Multiplicar o número de parques 

Parque que margeia o Rio Hudson - capa 2220
Parque que margeia o Rio Hudson – capa 2220 ()

➜ São Paulo tem 77 parques, e o prefeito promete presentear a cidade com outros 23 até 2012. Em Nova York, esse processo ocorre de forma muito mais acelerada. Nos últimos cinco anos, Bloomberg acrescentou à metrópole americana mais de 1 quilômetro quadrado de áreas verdes (quase um Ibirapuera). Ele tem como objetivo garantir um espaço desses a dez minutos da casa de cada nova-iorquino.
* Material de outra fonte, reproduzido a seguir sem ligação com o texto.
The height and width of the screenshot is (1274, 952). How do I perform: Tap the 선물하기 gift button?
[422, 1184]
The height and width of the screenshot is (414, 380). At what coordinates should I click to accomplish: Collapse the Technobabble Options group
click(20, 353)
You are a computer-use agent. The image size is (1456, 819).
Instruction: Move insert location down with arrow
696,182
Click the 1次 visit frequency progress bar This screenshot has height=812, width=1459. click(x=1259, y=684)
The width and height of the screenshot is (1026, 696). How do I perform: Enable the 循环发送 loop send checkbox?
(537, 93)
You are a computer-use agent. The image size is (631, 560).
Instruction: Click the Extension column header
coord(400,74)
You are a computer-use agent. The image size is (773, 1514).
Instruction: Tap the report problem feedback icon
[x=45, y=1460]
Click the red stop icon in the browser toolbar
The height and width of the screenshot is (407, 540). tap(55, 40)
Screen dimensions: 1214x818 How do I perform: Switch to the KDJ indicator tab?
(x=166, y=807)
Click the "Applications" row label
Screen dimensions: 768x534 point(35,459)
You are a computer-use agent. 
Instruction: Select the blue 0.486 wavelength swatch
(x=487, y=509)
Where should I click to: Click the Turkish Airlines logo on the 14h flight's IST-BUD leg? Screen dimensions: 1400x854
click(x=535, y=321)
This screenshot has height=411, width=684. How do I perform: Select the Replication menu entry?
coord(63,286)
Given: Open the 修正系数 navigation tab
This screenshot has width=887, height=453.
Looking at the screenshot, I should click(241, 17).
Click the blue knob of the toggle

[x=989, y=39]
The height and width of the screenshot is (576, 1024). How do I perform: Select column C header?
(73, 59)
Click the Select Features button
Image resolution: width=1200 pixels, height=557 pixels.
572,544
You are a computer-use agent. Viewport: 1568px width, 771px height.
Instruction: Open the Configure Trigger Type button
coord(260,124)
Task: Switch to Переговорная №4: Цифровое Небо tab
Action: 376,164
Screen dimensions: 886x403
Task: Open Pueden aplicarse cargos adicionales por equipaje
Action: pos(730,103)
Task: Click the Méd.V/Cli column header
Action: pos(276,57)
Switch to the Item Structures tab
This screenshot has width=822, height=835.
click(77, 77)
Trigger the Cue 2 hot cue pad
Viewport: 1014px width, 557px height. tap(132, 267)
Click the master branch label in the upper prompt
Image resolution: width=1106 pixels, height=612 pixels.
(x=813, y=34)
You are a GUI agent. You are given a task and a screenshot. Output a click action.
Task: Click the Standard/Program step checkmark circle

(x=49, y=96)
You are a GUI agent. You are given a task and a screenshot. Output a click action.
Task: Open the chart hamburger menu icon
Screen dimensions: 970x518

A meta é possível graças a uma política criativa de “puxadinhos”. Para o plano dar certo, jardins de algumas escolas passaram a fazer as vezes de espaço público após as aulas e oito grandes locais estão sendo remodelados para ganhar quadras, piscinas e pistas de skate.

Até o Rio Hudson, que ainda sofre com poluição, viu aflorar sua vocação de local de passeio. Embora a limpeza das águas seja anterior à chegada de Bloomberg à prefeitura, é dele a iniciativa de aproximar os cidadãos do leito, criando locais de convivência para pedestres e bicicletas. “É fundamental transformar em polos de recreação os lugares ociosos”, diz Saskia Sassen, socióloga e especialista no estudo de problemas das megalópoles, da Universidade Colúmbia.